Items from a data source

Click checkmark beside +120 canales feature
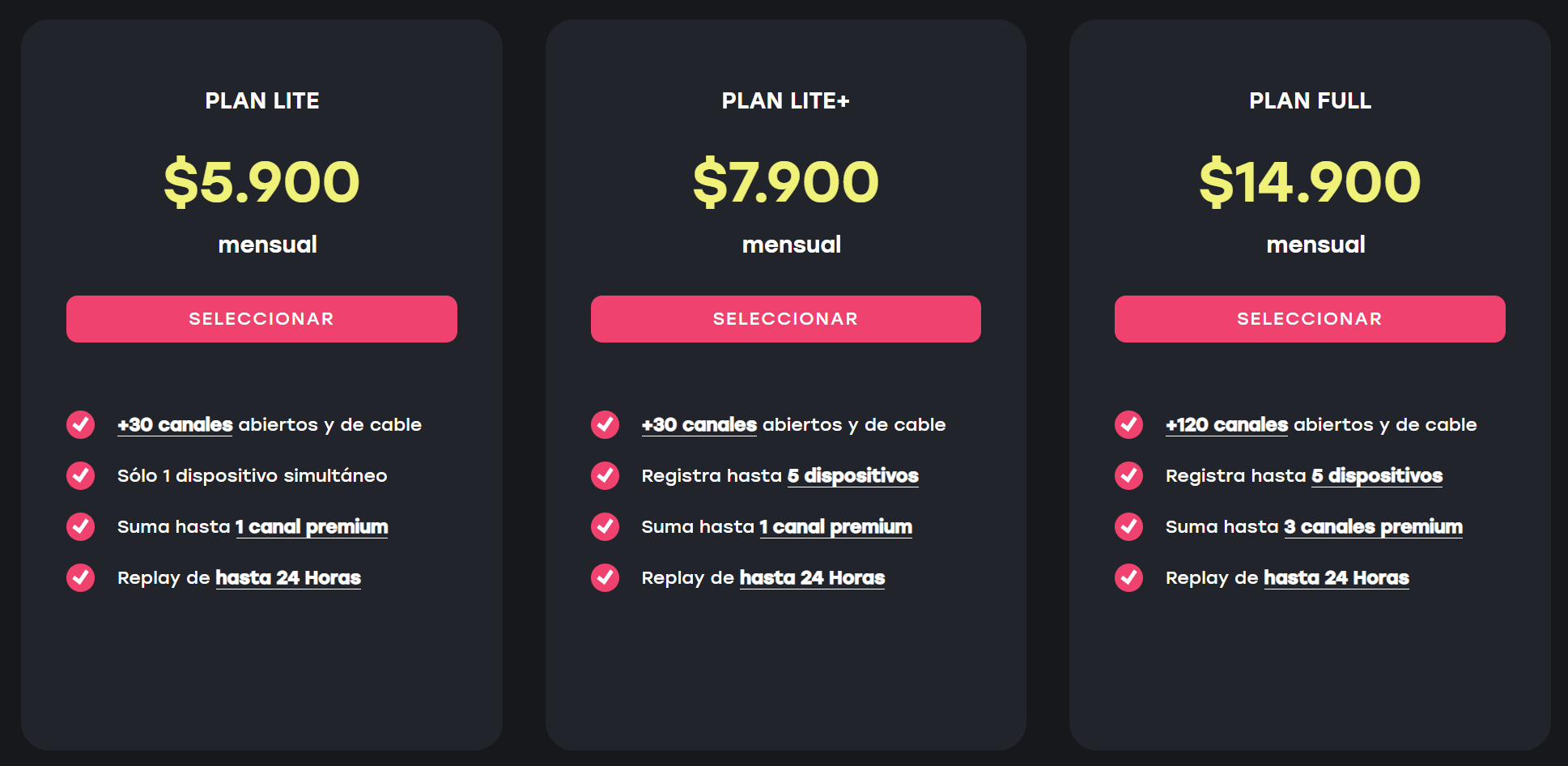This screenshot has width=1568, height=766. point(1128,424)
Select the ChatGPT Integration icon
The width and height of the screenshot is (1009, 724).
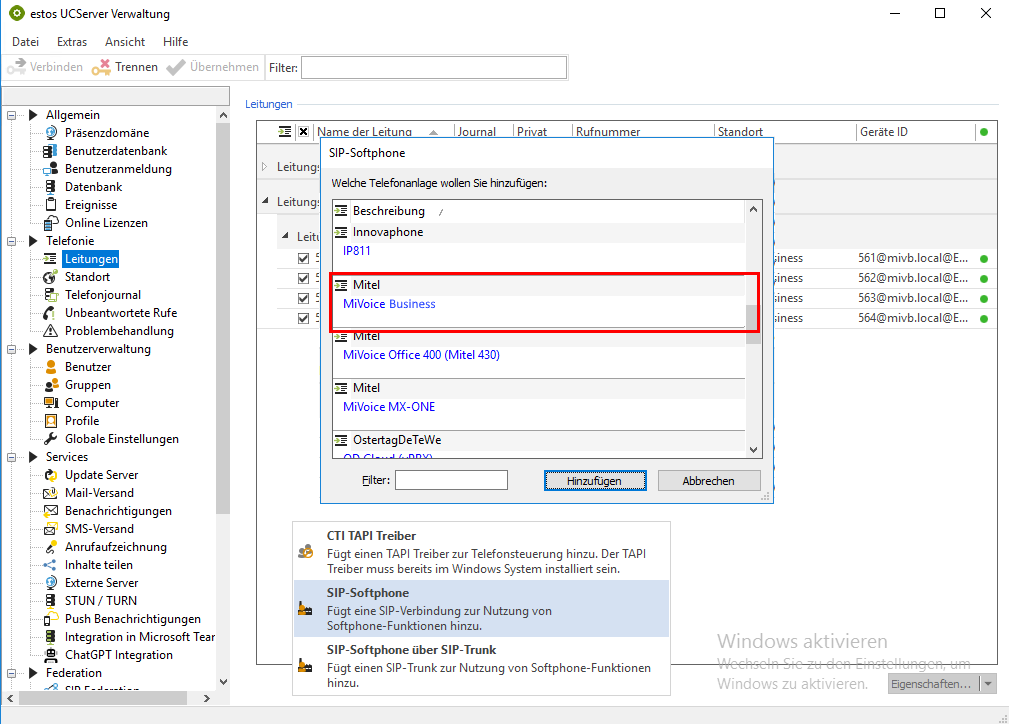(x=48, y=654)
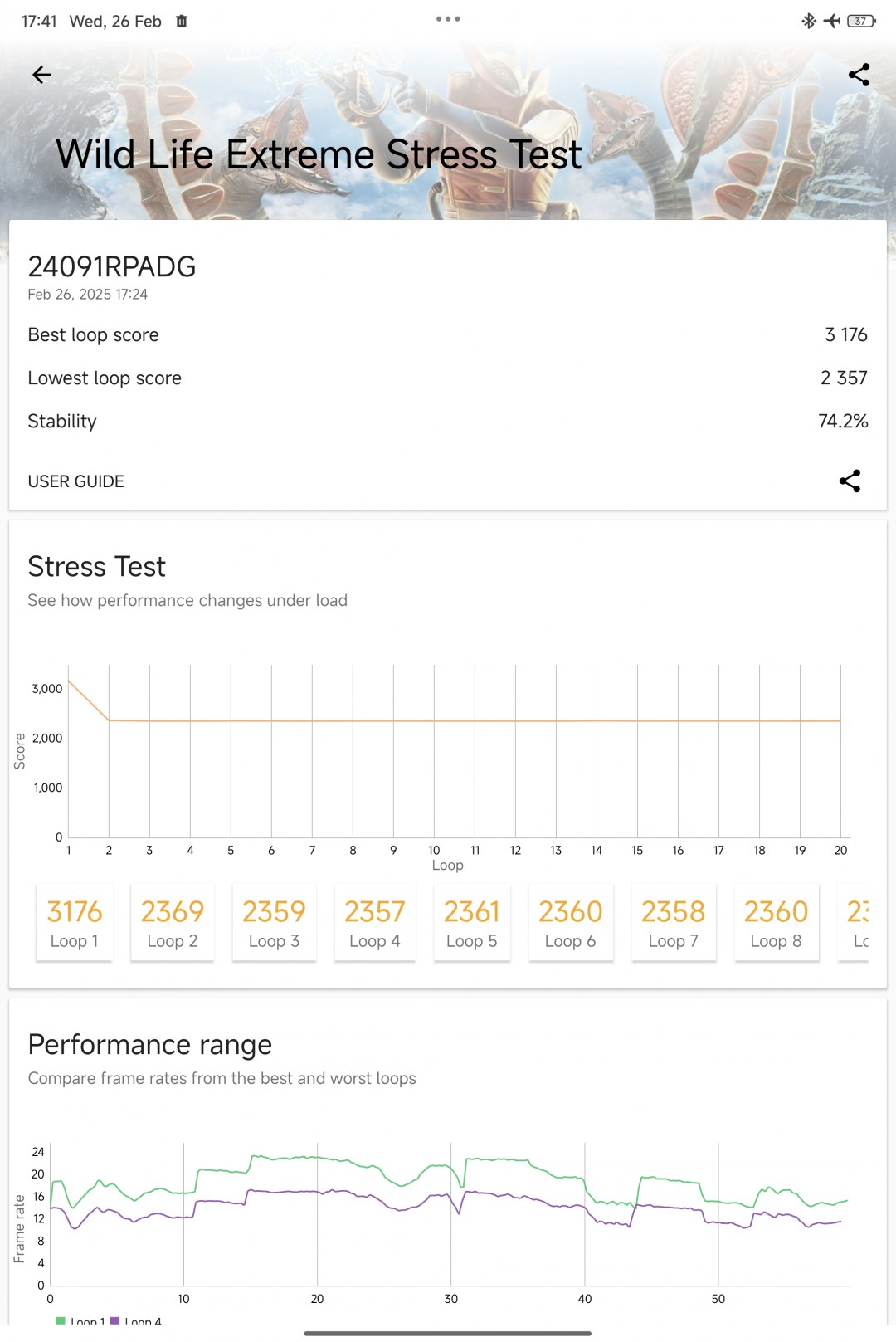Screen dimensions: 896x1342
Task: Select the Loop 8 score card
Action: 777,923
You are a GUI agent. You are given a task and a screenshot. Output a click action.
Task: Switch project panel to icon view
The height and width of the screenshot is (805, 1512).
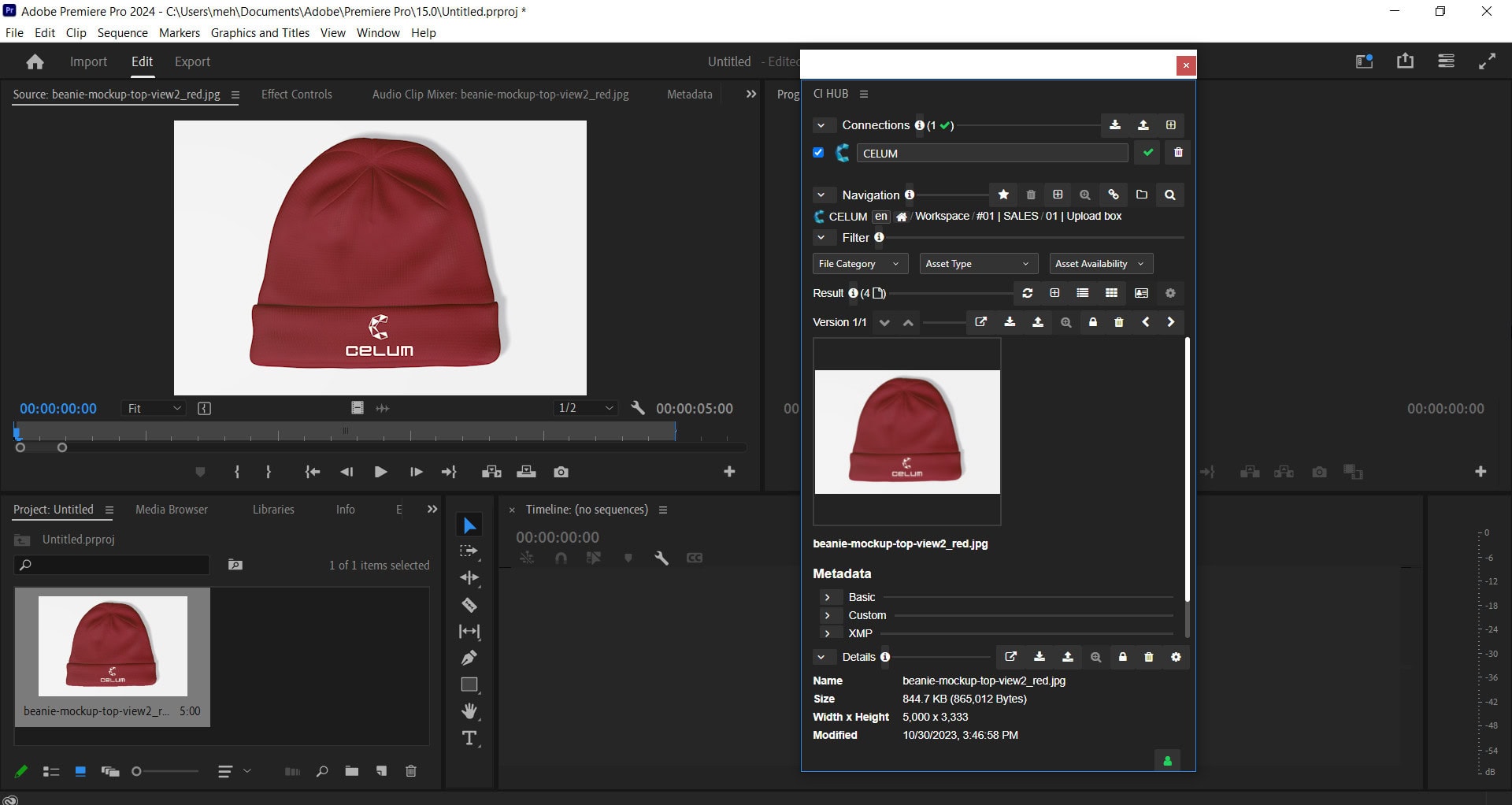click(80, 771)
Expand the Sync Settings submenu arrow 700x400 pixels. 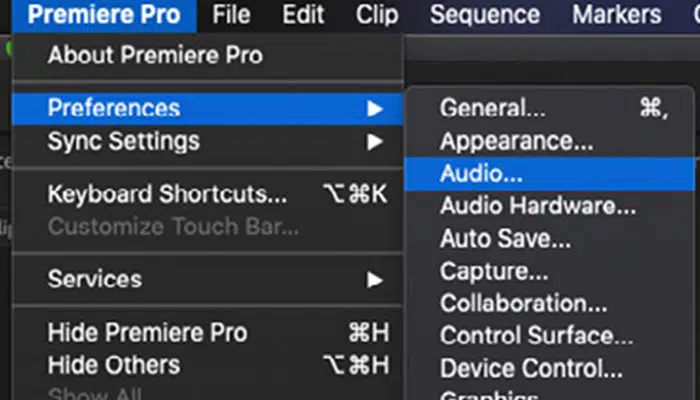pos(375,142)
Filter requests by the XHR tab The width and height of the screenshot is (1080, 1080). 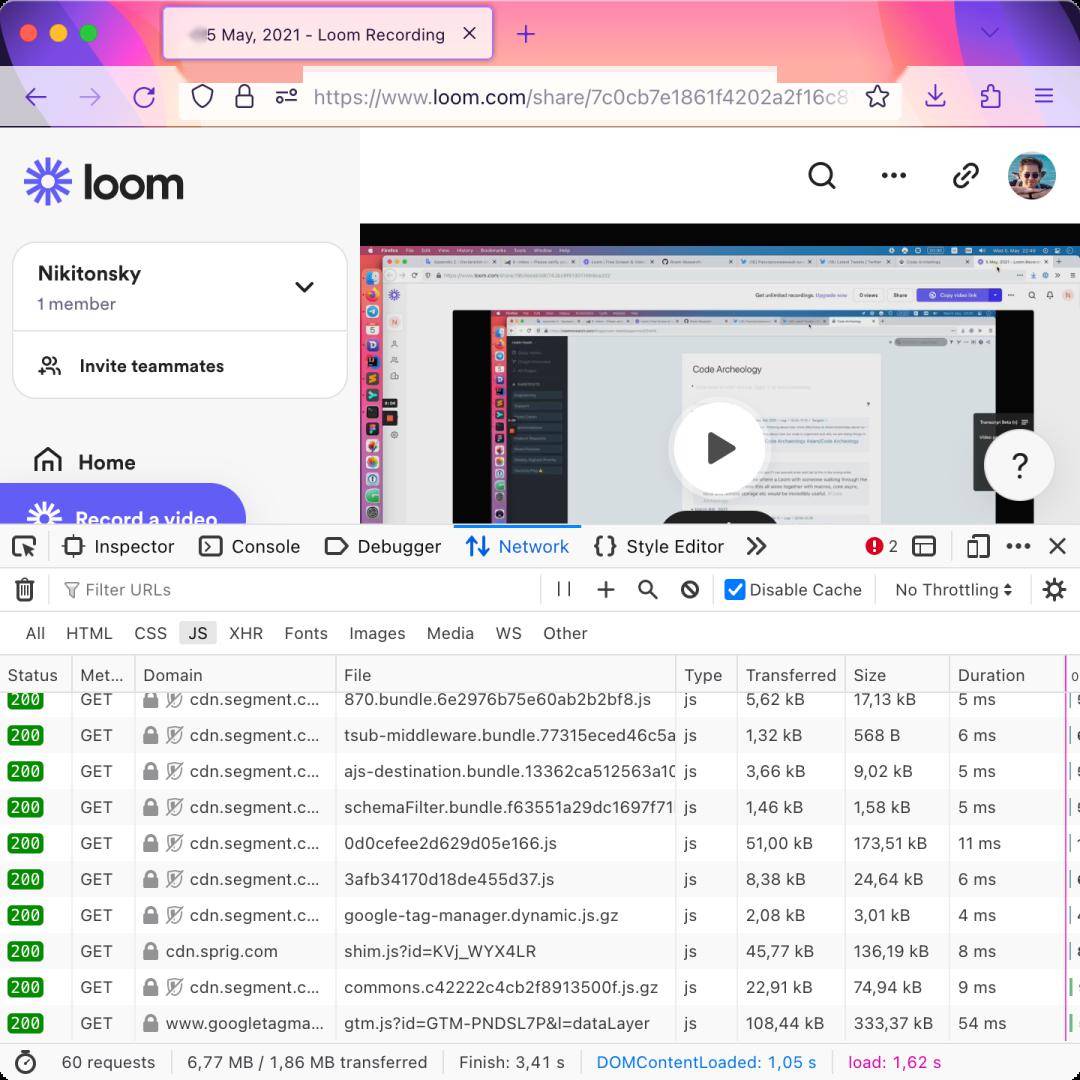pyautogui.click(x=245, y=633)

=== What the exercise asks ===
Pictures excluded, repeat the records exactly from their opening line through the line containing "Task: Switch project panel to icon view".

=== Solution for this task ===
Click checkmark beside +120 canales feature
This screenshot has width=1568, height=766. point(1128,424)
Select the ChatGPT Integration icon
The width and height of the screenshot is (1009, 724).
(x=48, y=654)
Screen dimensions: 896x1342
Task: Select the Loop 8 score card
Action: 777,923
You are a GUI agent. You are given a task and a screenshot. Output a click action.
Task: Switch project panel to icon view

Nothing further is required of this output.